Required work — Down to the last line below, give the listing again exactly.

· · · · · · ·

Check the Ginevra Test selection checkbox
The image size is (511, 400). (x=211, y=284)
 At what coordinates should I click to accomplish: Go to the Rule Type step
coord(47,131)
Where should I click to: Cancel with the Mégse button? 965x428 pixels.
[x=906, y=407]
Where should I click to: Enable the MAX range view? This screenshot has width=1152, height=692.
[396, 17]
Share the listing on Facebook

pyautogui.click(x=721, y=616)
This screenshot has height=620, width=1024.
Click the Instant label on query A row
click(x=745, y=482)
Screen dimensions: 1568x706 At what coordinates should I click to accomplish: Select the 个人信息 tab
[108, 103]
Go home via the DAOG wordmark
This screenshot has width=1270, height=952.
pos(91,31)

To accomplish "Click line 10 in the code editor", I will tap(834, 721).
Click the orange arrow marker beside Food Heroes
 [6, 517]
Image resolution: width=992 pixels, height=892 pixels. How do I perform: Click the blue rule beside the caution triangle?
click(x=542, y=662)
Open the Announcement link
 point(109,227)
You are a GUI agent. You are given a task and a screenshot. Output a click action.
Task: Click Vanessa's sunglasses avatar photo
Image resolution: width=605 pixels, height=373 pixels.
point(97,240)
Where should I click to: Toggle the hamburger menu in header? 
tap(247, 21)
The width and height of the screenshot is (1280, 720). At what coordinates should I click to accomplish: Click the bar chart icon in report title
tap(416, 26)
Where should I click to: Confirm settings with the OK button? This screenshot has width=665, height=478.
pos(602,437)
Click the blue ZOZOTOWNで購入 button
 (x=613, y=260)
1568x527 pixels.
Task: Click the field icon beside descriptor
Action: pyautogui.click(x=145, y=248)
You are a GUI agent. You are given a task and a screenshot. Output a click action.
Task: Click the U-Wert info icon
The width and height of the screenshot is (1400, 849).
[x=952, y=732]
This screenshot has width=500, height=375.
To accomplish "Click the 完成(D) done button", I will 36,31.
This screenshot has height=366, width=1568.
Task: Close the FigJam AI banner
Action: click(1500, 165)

· · · · · · ·

Response area —
Check the Ginevra Test selection checkbox
The image size is (511, 400). (x=211, y=284)
 At what coordinates should I click to accomplish: Go to the Rule Type step
coord(47,131)
Where should I click to: Cancel with the Mégse button? 965x428 pixels.
[x=906, y=407]
Where should I click to: Enable the MAX range view? This screenshot has width=1152, height=692.
[396, 17]
Share the listing on Facebook

pyautogui.click(x=721, y=616)
This screenshot has height=620, width=1024.
Click the Instant label on query A row
click(x=745, y=482)
Screen dimensions: 1568x706 At what coordinates should I click to accomplish: Select the 个人信息 tab
[108, 103]
Go home via the DAOG wordmark
This screenshot has width=1270, height=952.
pos(91,31)

To accomplish "Click line 10 in the code editor", I will tap(834, 721).
Click the orange arrow marker beside Food Heroes
 [6, 517]
Image resolution: width=992 pixels, height=892 pixels. How do I perform: Click the blue rule beside the caution triangle?
click(x=542, y=662)
Open the Announcement link
 point(109,227)
You are a GUI agent. You are given a task and a screenshot. Output a click action.
Task: Click Vanessa's sunglasses avatar photo
Image resolution: width=605 pixels, height=373 pixels.
point(97,240)
Where should I click to: Toggle the hamburger menu in header? 
tap(247, 21)
The width and height of the screenshot is (1280, 720). At what coordinates should I click to accomplish: Click the bar chart icon in report title
tap(416, 26)
Where should I click to: Confirm settings with the OK button? This screenshot has width=665, height=478.
pos(602,437)
Click the blue ZOZOTOWNで購入 button
 (x=613, y=260)
1568x527 pixels.
Task: Click the field icon beside descriptor
Action: pyautogui.click(x=145, y=248)
You are a GUI agent. You are given a task and a screenshot. Output a click action.
Task: Click the U-Wert info icon
The width and height of the screenshot is (1400, 849).
[x=952, y=732]
This screenshot has width=500, height=375.
To accomplish "Click the 完成(D) done button", I will 36,31.
This screenshot has height=366, width=1568.
Task: Close the FigJam AI banner
Action: click(1500, 165)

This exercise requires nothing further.